> Task brief
Look below for the line containing "458x344 pixels."; from there, print each line exactly up to and including the line containing "Check Wood /", and stop.
--- Data provided Enclosed Below ---
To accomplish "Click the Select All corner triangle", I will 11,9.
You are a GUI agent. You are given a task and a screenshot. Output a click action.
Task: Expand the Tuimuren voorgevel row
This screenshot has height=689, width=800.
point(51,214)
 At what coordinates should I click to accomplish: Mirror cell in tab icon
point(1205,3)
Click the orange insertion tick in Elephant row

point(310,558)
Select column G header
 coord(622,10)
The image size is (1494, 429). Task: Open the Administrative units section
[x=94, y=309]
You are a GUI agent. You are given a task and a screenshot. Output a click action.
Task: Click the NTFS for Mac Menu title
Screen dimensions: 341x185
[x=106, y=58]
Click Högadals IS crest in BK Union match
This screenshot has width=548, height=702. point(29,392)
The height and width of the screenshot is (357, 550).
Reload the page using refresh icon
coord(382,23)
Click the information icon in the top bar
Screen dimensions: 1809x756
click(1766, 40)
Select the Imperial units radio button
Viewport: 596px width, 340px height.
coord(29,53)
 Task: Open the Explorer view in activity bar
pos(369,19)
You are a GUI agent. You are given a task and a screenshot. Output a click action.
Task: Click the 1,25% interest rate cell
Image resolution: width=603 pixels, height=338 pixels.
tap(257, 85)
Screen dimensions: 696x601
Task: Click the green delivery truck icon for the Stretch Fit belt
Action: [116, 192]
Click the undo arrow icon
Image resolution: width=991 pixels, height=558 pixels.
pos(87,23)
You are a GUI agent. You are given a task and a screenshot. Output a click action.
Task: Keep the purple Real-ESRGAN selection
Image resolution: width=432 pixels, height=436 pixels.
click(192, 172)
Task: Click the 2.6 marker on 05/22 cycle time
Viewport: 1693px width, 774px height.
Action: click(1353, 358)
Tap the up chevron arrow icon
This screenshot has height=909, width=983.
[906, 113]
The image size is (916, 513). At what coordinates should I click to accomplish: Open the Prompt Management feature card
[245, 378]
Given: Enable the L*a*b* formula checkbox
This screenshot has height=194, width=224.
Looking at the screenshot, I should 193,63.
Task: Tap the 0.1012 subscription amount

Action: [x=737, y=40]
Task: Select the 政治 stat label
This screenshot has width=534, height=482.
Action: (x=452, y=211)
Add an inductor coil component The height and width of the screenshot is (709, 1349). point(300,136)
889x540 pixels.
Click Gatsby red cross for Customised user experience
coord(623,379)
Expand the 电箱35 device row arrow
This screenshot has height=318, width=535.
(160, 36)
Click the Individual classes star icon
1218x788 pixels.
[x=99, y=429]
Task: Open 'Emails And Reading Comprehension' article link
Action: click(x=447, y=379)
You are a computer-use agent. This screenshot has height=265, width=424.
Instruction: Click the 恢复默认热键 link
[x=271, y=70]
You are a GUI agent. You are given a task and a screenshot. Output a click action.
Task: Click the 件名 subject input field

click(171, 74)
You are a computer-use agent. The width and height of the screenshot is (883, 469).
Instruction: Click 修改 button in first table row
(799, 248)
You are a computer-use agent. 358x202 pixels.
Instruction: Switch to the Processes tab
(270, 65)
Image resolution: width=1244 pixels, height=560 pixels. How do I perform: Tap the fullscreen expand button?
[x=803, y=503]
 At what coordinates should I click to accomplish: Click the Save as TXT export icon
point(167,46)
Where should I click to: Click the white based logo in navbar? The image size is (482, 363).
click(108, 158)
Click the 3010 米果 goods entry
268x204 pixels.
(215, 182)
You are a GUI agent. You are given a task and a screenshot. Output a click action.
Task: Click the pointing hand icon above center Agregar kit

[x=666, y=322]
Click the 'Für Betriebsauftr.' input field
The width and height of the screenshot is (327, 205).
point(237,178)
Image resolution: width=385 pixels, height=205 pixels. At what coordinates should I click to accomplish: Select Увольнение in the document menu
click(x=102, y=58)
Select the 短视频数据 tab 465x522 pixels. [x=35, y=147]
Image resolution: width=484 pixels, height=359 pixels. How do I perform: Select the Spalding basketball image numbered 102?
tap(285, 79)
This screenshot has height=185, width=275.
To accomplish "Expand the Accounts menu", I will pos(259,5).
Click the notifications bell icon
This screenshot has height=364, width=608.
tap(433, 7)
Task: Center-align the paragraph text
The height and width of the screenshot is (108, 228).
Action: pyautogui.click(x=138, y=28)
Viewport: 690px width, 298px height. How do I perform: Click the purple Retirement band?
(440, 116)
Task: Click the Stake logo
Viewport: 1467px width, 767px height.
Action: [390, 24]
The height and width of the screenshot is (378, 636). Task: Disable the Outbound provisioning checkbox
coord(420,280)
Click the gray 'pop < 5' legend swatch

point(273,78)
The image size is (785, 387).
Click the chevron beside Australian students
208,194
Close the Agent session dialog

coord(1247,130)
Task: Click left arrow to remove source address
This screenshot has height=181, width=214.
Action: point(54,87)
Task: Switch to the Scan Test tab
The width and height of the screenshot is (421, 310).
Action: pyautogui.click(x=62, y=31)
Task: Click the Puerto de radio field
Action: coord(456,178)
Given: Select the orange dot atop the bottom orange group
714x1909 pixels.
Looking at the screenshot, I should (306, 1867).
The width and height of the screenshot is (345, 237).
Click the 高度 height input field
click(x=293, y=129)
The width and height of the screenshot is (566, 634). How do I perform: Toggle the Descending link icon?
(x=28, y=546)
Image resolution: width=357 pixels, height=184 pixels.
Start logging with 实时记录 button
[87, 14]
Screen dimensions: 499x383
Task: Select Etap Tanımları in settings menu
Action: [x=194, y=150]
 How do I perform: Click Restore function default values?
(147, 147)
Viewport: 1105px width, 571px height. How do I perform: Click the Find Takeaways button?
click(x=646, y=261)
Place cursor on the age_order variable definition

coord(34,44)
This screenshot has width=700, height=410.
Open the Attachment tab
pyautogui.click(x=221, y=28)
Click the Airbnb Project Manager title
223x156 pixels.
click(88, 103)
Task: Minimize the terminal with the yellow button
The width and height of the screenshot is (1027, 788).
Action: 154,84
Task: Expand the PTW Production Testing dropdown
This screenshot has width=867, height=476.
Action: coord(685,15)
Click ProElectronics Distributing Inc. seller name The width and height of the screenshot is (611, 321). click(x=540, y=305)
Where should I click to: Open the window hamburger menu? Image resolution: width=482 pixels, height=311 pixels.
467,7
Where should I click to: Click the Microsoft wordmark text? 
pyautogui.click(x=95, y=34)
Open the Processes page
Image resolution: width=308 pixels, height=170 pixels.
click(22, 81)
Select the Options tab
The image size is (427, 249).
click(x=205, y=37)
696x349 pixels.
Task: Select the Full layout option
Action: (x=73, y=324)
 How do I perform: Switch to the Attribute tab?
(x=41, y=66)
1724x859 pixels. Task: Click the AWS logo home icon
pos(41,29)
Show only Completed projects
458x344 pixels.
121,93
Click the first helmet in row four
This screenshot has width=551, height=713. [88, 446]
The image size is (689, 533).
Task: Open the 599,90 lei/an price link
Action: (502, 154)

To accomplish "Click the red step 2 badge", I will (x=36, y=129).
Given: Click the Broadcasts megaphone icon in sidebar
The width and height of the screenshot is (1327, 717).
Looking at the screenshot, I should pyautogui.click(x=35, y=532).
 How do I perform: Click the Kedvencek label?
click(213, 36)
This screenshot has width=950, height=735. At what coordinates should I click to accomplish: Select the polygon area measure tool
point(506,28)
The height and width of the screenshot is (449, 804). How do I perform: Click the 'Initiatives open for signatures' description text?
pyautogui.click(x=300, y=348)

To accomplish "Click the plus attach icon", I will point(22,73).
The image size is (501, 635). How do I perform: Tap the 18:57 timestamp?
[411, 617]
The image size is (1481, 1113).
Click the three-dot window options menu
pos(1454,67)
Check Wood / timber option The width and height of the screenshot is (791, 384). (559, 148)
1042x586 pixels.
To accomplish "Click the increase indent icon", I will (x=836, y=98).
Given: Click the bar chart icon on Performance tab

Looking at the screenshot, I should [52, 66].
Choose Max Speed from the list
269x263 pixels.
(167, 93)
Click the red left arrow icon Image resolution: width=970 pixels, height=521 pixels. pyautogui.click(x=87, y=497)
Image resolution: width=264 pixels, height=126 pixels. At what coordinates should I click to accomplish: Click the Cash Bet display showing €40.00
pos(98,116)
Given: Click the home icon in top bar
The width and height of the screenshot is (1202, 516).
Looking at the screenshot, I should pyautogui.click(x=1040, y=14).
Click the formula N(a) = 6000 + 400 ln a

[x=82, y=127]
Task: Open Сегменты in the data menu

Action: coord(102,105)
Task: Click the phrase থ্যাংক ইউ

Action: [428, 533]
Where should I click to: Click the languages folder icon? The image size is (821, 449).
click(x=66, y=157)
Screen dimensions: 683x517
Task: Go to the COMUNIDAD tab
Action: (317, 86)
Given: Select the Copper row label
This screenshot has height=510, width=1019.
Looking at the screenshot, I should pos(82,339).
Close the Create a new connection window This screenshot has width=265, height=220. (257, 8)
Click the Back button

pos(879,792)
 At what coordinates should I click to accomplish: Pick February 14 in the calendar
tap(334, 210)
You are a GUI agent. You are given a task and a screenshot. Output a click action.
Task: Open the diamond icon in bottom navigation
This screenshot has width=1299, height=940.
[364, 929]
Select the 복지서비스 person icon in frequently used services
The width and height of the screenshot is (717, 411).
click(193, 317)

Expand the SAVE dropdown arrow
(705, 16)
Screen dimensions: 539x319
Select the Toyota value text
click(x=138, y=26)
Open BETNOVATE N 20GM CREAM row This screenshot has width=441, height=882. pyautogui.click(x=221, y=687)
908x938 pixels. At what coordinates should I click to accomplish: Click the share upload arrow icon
--- End of Enclosed Data provided ---
> Response area
458x344 pixels.
121,93
Click the first helmet in row four
This screenshot has width=551, height=713. [88, 446]
The image size is (689, 533).
Task: Open the 599,90 lei/an price link
Action: (502, 154)

To accomplish "Click the red step 2 badge", I will (x=36, y=129).
Given: Click the Broadcasts megaphone icon in sidebar
The width and height of the screenshot is (1327, 717).
Looking at the screenshot, I should pyautogui.click(x=35, y=532).
 How do I perform: Click the Kedvencek label?
click(213, 36)
This screenshot has width=950, height=735. At what coordinates should I click to accomplish: Select the polygon area measure tool
point(506,28)
The height and width of the screenshot is (449, 804). How do I perform: Click the 'Initiatives open for signatures' description text?
pyautogui.click(x=300, y=348)

To accomplish "Click the plus attach icon", I will point(22,73).
The image size is (501, 635). How do I perform: Tap the 18:57 timestamp?
[411, 617]
The image size is (1481, 1113).
Click the three-dot window options menu
pos(1454,67)
Check Wood / timber option The width and height of the screenshot is (791, 384). (559, 148)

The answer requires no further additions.